▶ [Task instructions]
Reproduce the rows from the beginning up to and including the line containing "pyautogui.click(x=777, y=425)", substituting "symbol" for "icon" and leaving everything else unchanged.

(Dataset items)
* begin *

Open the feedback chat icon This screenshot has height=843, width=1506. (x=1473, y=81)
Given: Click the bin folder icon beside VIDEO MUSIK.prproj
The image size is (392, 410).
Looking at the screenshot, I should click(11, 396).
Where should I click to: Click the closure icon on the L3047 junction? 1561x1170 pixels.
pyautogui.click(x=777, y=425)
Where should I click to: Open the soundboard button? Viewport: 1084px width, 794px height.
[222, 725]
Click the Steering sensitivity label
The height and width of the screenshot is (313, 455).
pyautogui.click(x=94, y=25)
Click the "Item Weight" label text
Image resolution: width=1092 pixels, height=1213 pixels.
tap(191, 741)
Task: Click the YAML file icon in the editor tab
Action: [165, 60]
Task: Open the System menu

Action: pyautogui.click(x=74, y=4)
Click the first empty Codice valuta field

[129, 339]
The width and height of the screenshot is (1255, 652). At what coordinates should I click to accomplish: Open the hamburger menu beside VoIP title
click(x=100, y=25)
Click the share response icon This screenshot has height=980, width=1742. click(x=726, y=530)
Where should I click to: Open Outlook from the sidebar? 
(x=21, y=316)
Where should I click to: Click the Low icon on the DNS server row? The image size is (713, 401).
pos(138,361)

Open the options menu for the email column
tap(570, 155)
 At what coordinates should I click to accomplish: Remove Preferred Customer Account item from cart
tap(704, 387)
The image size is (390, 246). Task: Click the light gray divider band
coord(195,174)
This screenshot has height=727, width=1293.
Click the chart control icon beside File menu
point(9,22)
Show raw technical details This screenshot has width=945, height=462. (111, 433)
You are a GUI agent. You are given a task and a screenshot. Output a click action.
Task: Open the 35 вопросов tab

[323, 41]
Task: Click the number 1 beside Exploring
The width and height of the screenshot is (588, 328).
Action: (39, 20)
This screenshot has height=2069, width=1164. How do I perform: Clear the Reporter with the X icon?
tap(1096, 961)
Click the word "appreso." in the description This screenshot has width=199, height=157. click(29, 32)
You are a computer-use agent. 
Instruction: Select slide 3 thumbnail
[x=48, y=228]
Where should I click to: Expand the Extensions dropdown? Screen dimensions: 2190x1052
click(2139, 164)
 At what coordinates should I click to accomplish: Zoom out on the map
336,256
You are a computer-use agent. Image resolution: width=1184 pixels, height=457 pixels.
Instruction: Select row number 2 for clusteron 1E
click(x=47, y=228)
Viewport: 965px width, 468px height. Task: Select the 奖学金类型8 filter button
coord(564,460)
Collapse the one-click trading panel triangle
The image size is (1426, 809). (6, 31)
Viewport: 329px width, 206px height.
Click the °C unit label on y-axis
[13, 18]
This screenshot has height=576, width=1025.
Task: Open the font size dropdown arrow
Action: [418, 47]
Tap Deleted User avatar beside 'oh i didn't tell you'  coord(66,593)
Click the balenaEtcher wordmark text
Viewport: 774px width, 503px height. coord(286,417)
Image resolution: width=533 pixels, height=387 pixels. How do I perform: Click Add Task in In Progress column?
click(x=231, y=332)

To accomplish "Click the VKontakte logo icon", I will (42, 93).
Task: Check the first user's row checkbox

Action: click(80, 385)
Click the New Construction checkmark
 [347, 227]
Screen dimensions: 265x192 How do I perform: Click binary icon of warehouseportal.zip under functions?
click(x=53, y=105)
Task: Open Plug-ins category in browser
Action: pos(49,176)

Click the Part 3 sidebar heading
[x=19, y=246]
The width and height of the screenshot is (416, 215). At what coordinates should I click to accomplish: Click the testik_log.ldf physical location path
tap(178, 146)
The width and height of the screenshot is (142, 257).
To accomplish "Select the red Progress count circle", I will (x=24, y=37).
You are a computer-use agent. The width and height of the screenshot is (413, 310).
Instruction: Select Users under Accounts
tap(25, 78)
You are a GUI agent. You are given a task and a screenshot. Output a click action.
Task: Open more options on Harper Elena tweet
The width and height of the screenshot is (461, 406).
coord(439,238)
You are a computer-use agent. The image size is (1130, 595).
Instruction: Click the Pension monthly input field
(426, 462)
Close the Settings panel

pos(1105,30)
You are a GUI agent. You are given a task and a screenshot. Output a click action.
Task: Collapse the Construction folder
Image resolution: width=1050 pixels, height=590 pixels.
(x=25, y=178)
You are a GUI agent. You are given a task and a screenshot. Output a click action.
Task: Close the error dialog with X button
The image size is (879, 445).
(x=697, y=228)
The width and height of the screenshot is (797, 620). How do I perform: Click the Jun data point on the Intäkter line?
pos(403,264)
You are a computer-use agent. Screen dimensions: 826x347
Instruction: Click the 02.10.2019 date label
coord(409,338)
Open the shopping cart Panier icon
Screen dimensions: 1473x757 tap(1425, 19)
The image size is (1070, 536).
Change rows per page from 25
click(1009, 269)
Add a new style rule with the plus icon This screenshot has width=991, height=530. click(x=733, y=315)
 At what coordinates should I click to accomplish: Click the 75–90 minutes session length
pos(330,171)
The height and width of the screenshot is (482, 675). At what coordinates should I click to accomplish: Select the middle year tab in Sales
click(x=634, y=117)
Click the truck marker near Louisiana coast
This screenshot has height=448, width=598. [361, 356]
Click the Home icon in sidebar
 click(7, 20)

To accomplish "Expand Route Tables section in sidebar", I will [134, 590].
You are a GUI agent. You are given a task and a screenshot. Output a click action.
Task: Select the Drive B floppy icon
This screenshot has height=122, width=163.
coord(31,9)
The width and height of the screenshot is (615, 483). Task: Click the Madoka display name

* end *

▶ [Finished answer]
Open the feedback chat symbol This screenshot has height=843, width=1506. (x=1473, y=81)
Given: Click the bin folder symbol beside VIDEO MUSIK.prproj
The image size is (392, 410).
Looking at the screenshot, I should click(11, 396).
Where should I click to: Click the closure symbol on the L3047 junction? 1561x1170 pixels.
pyautogui.click(x=777, y=425)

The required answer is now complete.